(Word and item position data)
--------------------------------

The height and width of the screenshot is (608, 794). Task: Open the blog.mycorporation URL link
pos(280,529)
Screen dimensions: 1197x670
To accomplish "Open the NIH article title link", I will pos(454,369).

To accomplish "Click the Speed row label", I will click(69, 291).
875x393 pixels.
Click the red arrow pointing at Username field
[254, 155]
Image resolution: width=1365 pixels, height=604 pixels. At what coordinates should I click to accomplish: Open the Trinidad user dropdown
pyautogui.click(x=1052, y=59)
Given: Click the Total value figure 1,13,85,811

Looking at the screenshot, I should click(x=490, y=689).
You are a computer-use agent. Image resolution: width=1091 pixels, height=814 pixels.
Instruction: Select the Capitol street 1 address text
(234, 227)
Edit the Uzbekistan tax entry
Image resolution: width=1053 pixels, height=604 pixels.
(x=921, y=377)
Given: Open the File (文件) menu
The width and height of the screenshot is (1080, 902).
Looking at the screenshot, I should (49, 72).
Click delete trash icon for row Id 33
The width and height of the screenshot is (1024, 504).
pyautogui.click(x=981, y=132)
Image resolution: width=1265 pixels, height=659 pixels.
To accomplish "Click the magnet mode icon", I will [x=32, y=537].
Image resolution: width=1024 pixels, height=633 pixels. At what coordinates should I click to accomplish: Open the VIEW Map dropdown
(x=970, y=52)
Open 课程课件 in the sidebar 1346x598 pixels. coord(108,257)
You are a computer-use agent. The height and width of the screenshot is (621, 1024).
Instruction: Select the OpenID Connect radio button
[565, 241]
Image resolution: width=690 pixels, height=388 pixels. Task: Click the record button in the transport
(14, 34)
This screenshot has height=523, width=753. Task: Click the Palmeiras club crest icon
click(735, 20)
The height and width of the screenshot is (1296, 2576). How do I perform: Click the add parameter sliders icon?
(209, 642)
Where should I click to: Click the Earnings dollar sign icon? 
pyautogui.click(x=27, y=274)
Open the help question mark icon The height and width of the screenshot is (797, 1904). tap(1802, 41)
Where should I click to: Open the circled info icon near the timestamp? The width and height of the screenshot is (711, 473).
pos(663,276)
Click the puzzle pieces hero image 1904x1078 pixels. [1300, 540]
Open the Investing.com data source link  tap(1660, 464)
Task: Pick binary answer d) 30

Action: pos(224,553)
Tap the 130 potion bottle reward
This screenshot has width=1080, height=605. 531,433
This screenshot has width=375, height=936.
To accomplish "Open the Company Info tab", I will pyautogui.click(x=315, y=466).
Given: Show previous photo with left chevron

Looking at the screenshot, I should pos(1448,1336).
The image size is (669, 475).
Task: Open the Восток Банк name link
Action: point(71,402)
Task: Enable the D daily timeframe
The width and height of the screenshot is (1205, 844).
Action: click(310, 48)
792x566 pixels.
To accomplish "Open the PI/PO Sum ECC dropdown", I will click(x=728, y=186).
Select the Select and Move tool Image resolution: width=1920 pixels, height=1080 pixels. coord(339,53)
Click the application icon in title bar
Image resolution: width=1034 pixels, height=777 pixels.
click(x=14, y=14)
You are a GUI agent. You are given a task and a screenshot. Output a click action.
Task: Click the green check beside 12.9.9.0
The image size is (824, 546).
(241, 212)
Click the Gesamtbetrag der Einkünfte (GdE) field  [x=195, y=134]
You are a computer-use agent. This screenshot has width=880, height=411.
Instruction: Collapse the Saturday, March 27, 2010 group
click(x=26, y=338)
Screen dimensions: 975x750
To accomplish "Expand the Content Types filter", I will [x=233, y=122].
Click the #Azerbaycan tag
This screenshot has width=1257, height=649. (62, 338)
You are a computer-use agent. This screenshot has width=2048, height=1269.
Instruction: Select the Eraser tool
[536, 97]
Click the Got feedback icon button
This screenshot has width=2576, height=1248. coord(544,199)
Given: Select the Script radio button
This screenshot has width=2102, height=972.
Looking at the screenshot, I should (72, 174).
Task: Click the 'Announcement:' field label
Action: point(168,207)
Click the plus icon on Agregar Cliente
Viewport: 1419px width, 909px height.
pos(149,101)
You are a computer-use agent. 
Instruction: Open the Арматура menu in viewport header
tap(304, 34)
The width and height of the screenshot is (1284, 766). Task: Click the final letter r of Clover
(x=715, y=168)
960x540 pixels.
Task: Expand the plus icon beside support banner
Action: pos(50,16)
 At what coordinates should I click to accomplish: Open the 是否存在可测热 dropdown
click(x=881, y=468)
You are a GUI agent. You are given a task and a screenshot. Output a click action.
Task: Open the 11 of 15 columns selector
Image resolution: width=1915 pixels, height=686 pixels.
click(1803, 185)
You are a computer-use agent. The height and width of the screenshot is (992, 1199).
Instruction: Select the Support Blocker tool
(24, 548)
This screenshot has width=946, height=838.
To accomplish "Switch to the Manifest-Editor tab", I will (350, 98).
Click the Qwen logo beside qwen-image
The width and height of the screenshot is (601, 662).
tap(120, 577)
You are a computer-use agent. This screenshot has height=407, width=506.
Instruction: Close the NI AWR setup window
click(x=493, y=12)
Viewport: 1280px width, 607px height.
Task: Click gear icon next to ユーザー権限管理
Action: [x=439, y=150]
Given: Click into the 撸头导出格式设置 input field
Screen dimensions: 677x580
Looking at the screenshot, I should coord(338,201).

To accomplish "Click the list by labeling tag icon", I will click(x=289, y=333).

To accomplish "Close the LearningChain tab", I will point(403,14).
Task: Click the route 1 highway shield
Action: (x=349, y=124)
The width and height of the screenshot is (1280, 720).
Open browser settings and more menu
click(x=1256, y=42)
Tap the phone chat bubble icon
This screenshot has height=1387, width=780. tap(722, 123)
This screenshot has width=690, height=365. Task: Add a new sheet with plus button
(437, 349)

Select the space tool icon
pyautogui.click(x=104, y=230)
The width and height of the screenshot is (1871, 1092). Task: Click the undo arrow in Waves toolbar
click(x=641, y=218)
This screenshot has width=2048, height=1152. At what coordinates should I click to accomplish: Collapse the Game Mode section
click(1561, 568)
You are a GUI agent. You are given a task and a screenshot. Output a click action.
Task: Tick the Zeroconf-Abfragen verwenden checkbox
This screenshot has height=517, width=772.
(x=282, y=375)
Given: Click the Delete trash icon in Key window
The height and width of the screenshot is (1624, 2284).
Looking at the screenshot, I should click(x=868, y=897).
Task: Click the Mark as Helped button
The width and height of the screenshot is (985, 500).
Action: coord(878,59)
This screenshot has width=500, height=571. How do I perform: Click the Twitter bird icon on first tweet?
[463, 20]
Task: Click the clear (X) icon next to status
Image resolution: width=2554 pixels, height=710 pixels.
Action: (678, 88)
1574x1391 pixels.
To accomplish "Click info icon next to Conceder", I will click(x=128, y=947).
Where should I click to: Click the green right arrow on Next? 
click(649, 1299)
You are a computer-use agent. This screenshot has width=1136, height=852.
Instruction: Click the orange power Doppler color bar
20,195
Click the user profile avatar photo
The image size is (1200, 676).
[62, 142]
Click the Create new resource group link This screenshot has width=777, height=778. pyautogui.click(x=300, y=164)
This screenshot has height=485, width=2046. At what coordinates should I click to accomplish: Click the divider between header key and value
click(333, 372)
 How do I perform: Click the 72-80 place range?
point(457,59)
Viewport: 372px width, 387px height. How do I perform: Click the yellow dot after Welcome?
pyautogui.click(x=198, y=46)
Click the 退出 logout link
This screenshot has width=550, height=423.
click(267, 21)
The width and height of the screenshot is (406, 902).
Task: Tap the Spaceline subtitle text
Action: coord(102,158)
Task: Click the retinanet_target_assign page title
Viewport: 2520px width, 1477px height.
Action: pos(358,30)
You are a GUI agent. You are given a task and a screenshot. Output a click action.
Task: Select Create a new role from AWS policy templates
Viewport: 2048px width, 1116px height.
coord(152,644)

--------------------------------

Your goal
Retype the whole listing above line for line, changing nothing.

Answer to the exercise
The height and width of the screenshot is (608, 794). Task: Open the blog.mycorporation URL link
pos(280,529)
Screen dimensions: 1197x670
To accomplish "Open the NIH article title link", I will pos(454,369).

To accomplish "Click the Speed row label", I will click(69, 291).
875x393 pixels.
Click the red arrow pointing at Username field
[254, 155]
Image resolution: width=1365 pixels, height=604 pixels. At what coordinates should I click to accomplish: Open the Trinidad user dropdown
pyautogui.click(x=1052, y=59)
Given: Click the Total value figure 1,13,85,811

Looking at the screenshot, I should click(x=490, y=689).
You are a computer-use agent. Image resolution: width=1091 pixels, height=814 pixels.
Instruction: Select the Capitol street 1 address text
(234, 227)
Edit the Uzbekistan tax entry
Image resolution: width=1053 pixels, height=604 pixels.
(x=921, y=377)
Given: Open the File (文件) menu
The width and height of the screenshot is (1080, 902).
Looking at the screenshot, I should (49, 72).
Click delete trash icon for row Id 33
The width and height of the screenshot is (1024, 504).
pyautogui.click(x=981, y=132)
Image resolution: width=1265 pixels, height=659 pixels.
To accomplish "Click the magnet mode icon", I will [x=32, y=537].
Image resolution: width=1024 pixels, height=633 pixels. At what coordinates should I click to accomplish: Open the VIEW Map dropdown
(x=970, y=52)
Open 课程课件 in the sidebar 1346x598 pixels. coord(108,257)
You are a computer-use agent. The height and width of the screenshot is (621, 1024).
Instruction: Select the OpenID Connect radio button
[565, 241]
Image resolution: width=690 pixels, height=388 pixels. Task: Click the record button in the transport
(14, 34)
This screenshot has height=523, width=753. Task: Click the Palmeiras club crest icon
click(735, 20)
The height and width of the screenshot is (1296, 2576). How do I perform: Click the add parameter sliders icon?
(209, 642)
Where should I click to: Click the Earnings dollar sign icon? 
pyautogui.click(x=27, y=274)
Open the help question mark icon The height and width of the screenshot is (797, 1904). tap(1802, 41)
Where should I click to: Open the circled info icon near the timestamp? The width and height of the screenshot is (711, 473).
pos(663,276)
Click the puzzle pieces hero image 1904x1078 pixels. [1300, 540]
Open the Investing.com data source link  tap(1660, 464)
Task: Pick binary answer d) 30

Action: pos(224,553)
Tap the 130 potion bottle reward
This screenshot has width=1080, height=605. 531,433
This screenshot has width=375, height=936.
To accomplish "Open the Company Info tab", I will pyautogui.click(x=315, y=466).
Given: Show previous photo with left chevron

Looking at the screenshot, I should pos(1448,1336).
The image size is (669, 475).
Task: Open the Восток Банк name link
Action: point(71,402)
Task: Enable the D daily timeframe
The width and height of the screenshot is (1205, 844).
Action: click(310, 48)
792x566 pixels.
To accomplish "Open the PI/PO Sum ECC dropdown", I will click(x=728, y=186).
Select the Select and Move tool Image resolution: width=1920 pixels, height=1080 pixels. coord(339,53)
Click the application icon in title bar
Image resolution: width=1034 pixels, height=777 pixels.
click(x=14, y=14)
You are a GUI agent. You are given a task and a screenshot. Output a click action.
Task: Click the green check beside 12.9.9.0
The image size is (824, 546).
(241, 212)
Click the Gesamtbetrag der Einkünfte (GdE) field  [x=195, y=134]
You are a computer-use agent. This screenshot has width=880, height=411.
Instruction: Collapse the Saturday, March 27, 2010 group
click(x=26, y=338)
Screen dimensions: 975x750
To accomplish "Expand the Content Types filter", I will [x=233, y=122].
Click the #Azerbaycan tag
This screenshot has width=1257, height=649. (62, 338)
You are a computer-use agent. This screenshot has width=2048, height=1269.
Instruction: Select the Eraser tool
[536, 97]
Click the Got feedback icon button
This screenshot has width=2576, height=1248. coord(544,199)
Given: Select the Script radio button
This screenshot has width=2102, height=972.
Looking at the screenshot, I should (72, 174).
Task: Click the 'Announcement:' field label
Action: point(168,207)
Click the plus icon on Agregar Cliente
Viewport: 1419px width, 909px height.
pos(149,101)
You are a computer-use agent. 
Instruction: Open the Арматура menu in viewport header
tap(304, 34)
The width and height of the screenshot is (1284, 766). Task: Click the final letter r of Clover
(x=715, y=168)
960x540 pixels.
Task: Expand the plus icon beside support banner
Action: pos(50,16)
 At what coordinates should I click to accomplish: Open the 是否存在可测热 dropdown
click(x=881, y=468)
You are a GUI agent. You are given a task and a screenshot. Output a click action.
Task: Open the 11 of 15 columns selector
Image resolution: width=1915 pixels, height=686 pixels.
click(1803, 185)
You are a computer-use agent. The height and width of the screenshot is (992, 1199).
Instruction: Select the Support Blocker tool
(24, 548)
This screenshot has width=946, height=838.
To accomplish "Switch to the Manifest-Editor tab", I will (350, 98).
Click the Qwen logo beside qwen-image
The width and height of the screenshot is (601, 662).
tap(120, 577)
You are a computer-use agent. This screenshot has height=407, width=506.
Instruction: Close the NI AWR setup window
click(x=493, y=12)
Viewport: 1280px width, 607px height.
Task: Click gear icon next to ユーザー権限管理
Action: [x=439, y=150]
Given: Click into the 撸头导出格式设置 input field
Screen dimensions: 677x580
Looking at the screenshot, I should coord(338,201).

To accomplish "Click the list by labeling tag icon", I will click(x=289, y=333).

To accomplish "Close the LearningChain tab", I will point(403,14).
Task: Click the route 1 highway shield
Action: (x=349, y=124)
The width and height of the screenshot is (1280, 720).
Open browser settings and more menu
click(x=1256, y=42)
Tap the phone chat bubble icon
This screenshot has height=1387, width=780. tap(722, 123)
This screenshot has width=690, height=365. Task: Add a new sheet with plus button
(437, 349)

Select the space tool icon
pyautogui.click(x=104, y=230)
The width and height of the screenshot is (1871, 1092). Task: Click the undo arrow in Waves toolbar
click(x=641, y=218)
This screenshot has width=2048, height=1152. At what coordinates should I click to accomplish: Collapse the Game Mode section
click(1561, 568)
You are a GUI agent. You are given a task and a screenshot. Output a click action.
Task: Tick the Zeroconf-Abfragen verwenden checkbox
This screenshot has height=517, width=772.
(x=282, y=375)
Given: Click the Delete trash icon in Key window
The height and width of the screenshot is (1624, 2284).
Looking at the screenshot, I should click(x=868, y=897).
Task: Click the Mark as Helped button
The width and height of the screenshot is (985, 500).
Action: coord(878,59)
This screenshot has width=500, height=571. How do I perform: Click the Twitter bird icon on first tweet?
[463, 20]
Task: Click the clear (X) icon next to status
Image resolution: width=2554 pixels, height=710 pixels.
Action: (678, 88)
1574x1391 pixels.
To accomplish "Click info icon next to Conceder", I will click(x=128, y=947).
Where should I click to: Click the green right arrow on Next? 
click(649, 1299)
You are a computer-use agent. This screenshot has width=1136, height=852.
Instruction: Click the orange power Doppler color bar
20,195
Click the user profile avatar photo
The image size is (1200, 676).
[62, 142]
Click the Create new resource group link This screenshot has width=777, height=778. pyautogui.click(x=300, y=164)
This screenshot has height=485, width=2046. At what coordinates should I click to accomplish: Click the divider between header key and value
click(333, 372)
 How do I perform: Click the 72-80 place range?
point(457,59)
Viewport: 372px width, 387px height. How do I perform: Click the yellow dot after Welcome?
pyautogui.click(x=198, y=46)
Click the 退出 logout link
This screenshot has width=550, height=423.
click(267, 21)
The width and height of the screenshot is (406, 902).
Task: Tap the Spaceline subtitle text
Action: coord(102,158)
Task: Click the retinanet_target_assign page title
Viewport: 2520px width, 1477px height.
Action: pos(358,30)
You are a GUI agent. You are given a task and a screenshot. Output a click action.
Task: Select Create a new role from AWS policy templates
Viewport: 2048px width, 1116px height.
coord(152,644)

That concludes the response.